L’incontro di Corigliano-Rossano sarà ospitato nella sede di Ecoross, società guidata dall’amministratore unico Walter Pulignano, che rappresenta un modello di riferimento per l’economia circolare nella regione. Il sito di Parco Biometano trasforma i rifiuti organici in energia e compost, un progetto che ha ottenuto la qualifica di Circular Economy proprio da Intesa Sanpaolo. Secondo Pulignano, la collaborazione con il Gruppo bancario conferma la solidità di un percorso industriale capace di coniugare tecnologia, arte e natura, trasformando gli spazi produttivi in luoghi di confronto e formazione sui criteri ESG.
L’analisi economica condotta da SRM, il centro studi collegato al Gruppo, conferma il fermento del sistema produttivo regionale. Nel triennio 2023-2025 circa il 60% delle imprese calabresi ha realizzato investimenti, destinando un terzo delle risorse ad ambiti innovativi. Sebbene gli investimenti tradizionali occupino ancora la quota maggiore, la componente sostenibile ha raggiunto il 13%, superando i fondi destinati alla digitalizzazione pura. Questo dato evidenzia una maturazione culturale del management locale verso le tematiche ambientali.

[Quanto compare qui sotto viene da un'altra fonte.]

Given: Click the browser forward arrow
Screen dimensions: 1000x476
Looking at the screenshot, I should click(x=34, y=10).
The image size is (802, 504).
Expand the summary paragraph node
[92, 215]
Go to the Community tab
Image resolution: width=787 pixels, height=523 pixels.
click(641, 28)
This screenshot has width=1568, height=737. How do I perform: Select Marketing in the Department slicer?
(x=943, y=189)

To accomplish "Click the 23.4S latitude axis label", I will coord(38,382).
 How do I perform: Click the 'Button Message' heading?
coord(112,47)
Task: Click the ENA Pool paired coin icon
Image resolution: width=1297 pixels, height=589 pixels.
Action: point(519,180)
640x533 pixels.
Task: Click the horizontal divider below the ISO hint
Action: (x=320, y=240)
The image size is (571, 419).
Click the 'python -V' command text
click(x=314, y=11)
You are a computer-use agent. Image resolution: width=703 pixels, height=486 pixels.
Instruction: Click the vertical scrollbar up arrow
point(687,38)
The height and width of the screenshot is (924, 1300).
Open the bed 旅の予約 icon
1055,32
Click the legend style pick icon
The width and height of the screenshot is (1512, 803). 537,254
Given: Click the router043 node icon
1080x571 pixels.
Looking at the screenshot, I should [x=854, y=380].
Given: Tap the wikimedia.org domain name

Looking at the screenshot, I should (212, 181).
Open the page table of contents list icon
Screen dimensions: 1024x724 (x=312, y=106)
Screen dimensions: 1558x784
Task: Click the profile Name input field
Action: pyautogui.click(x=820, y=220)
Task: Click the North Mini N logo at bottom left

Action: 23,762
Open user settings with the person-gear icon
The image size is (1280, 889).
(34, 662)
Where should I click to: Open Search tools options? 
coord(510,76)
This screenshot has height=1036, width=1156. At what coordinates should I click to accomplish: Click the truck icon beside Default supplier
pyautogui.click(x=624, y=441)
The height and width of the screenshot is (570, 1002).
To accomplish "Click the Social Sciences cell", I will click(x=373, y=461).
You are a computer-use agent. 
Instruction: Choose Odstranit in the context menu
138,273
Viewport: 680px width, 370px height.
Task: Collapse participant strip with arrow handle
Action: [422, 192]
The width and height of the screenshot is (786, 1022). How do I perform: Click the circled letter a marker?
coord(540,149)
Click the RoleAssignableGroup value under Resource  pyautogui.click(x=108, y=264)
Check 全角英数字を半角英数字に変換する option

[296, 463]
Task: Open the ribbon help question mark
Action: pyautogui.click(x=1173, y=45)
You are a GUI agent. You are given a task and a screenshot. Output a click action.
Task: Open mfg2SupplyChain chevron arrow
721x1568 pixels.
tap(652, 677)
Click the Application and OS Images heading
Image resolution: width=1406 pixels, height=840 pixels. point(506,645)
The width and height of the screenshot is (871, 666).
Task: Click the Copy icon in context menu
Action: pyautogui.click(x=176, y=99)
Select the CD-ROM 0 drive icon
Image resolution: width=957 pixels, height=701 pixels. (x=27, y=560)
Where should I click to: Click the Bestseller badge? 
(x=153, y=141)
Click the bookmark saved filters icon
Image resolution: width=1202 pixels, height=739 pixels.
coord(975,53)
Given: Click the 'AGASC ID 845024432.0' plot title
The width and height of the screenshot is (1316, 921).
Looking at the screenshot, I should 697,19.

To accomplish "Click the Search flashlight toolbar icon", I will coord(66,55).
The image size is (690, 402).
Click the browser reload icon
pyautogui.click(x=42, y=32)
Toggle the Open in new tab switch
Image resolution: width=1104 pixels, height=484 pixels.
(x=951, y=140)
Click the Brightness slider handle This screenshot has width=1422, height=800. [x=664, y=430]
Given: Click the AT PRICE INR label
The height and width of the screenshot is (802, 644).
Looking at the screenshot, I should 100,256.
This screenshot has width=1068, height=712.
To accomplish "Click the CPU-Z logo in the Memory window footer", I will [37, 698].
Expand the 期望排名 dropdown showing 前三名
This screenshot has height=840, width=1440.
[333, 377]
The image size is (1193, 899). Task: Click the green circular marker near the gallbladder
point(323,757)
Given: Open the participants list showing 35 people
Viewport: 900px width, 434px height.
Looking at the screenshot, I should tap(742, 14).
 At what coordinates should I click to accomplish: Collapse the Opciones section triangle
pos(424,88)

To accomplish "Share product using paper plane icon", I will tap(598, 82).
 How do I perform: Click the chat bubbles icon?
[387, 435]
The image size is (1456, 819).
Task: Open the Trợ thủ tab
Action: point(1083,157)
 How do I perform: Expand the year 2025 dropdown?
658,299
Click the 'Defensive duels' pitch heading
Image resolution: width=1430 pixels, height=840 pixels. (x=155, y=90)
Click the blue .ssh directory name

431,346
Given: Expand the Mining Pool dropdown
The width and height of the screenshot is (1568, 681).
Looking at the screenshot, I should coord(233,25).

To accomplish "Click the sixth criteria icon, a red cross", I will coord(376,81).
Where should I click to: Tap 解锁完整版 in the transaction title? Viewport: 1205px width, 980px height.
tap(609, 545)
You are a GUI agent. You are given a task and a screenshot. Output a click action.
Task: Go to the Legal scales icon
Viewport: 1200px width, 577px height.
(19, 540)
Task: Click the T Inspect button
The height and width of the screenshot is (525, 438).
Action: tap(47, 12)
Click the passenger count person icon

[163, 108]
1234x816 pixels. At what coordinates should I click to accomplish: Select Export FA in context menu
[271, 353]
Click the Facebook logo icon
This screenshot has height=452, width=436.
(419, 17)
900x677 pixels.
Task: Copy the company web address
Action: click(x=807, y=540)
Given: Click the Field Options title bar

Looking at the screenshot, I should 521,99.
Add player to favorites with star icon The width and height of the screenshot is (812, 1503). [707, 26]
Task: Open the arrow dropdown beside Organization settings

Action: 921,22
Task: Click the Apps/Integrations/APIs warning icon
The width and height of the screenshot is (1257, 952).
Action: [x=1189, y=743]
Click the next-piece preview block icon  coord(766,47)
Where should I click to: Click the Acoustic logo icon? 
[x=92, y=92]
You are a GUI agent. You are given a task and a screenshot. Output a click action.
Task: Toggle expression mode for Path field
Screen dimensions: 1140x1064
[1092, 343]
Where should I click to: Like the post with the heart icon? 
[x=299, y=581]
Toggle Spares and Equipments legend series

Intesa Sanpaolo si conferma dunque un attore centrale per la decarbonizzazione del sistema Paese, mettendo a disposizione delle Pmi la propria piattaforma integrata di protezione e advisory. Con oltre 1.500 miliardi di euro di attività finanziaria della clientela e una posizione di vertice mondiale per impatto sociale, il Gruppo continua a presidiare lo sviluppo del Mezzogiorno attraverso investimenti concreti e un supporto costante alla transizione ecologica del comparto manifatturiero e dei servizi.